Tightening-in tightening machine no shooting is probably as simple as wearing a large sign that says ROBOT, at least until OpenAI, an Elon Musk-backed research outfit, trains their recognition system without recognizing established objects on some scribbles from Sharpie.
OpenAI Researchers published work last week on the CLIP neural network, their state-of-the-art system to allow computers to recognize the world around them. Natural networks are machine learning systems that can be trained over time to optimize a specific task using a network of interconnected nodes – in the case of CLIP, identifying image-based objects – in ways that is not always immediately clear to system developers. . The research published last week relates to “multimodality neurons, ”which are found in both biological systems such as the brain and artificial ones such as CLIP; they “respond to groups of abstract concepts based on a common high-level theme, rather than a specific visual feature. At the highest levels, CLIP organizes images based on a “collection of distributed semantic ideas. ”

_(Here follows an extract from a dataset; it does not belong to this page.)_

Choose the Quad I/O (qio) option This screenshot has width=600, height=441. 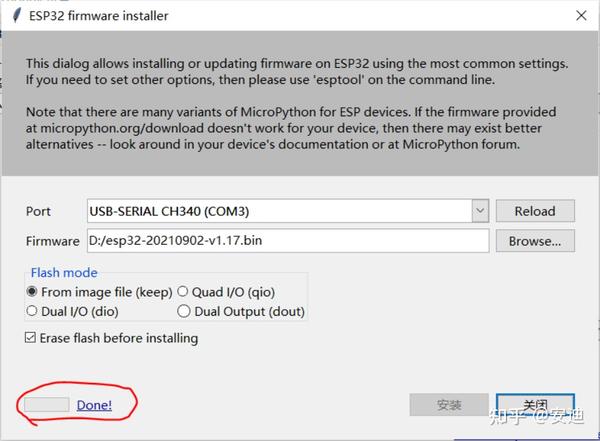pyautogui.click(x=183, y=292)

For example, the OpenAI team wrote, CLIP has multimodon “Spider-Man” a neuron that shoots at the sight of a spider, the word “spider,” or an image or image of the eponymous superhero. One side effect of multimodal neurons, according to the researchers, is that they can be used to make a fool CLIP: The research team was able to trick the system into identifying an apple (the fruit) as an iPod ( the device made by Apple) just by tapping a piece of paper that says “iPod” to it.
Other than that, the system really was more confident that he had rightly pointed that out when that happened.
G / O Media may receive a commission
The investigation team described the call as a “typographical attack” as it would be difficult for anyone aware of the case to deliberately exploit it:
We believe that attacks such as those described above are far from merely an academic burden. Taking advantage of the model’s ability to read text strongly, we found that even illustrations of handwritten text often the model can be misleading.
[…] We also believe that these attacks could be in a more subtle, less obvious form. An image, given to a CLIP, is subtracted in many subtle and solemn ways, and these sections could detract from common patterns – overexposure and, as a result, crossing it.
This is less of a CLIP failure than a testament to the complexity of the underlying connections it has made over time. Per the Guardian, OpenAI research has revealed the conceptual models The construction of CLIP is in many ways similar to human brain activity.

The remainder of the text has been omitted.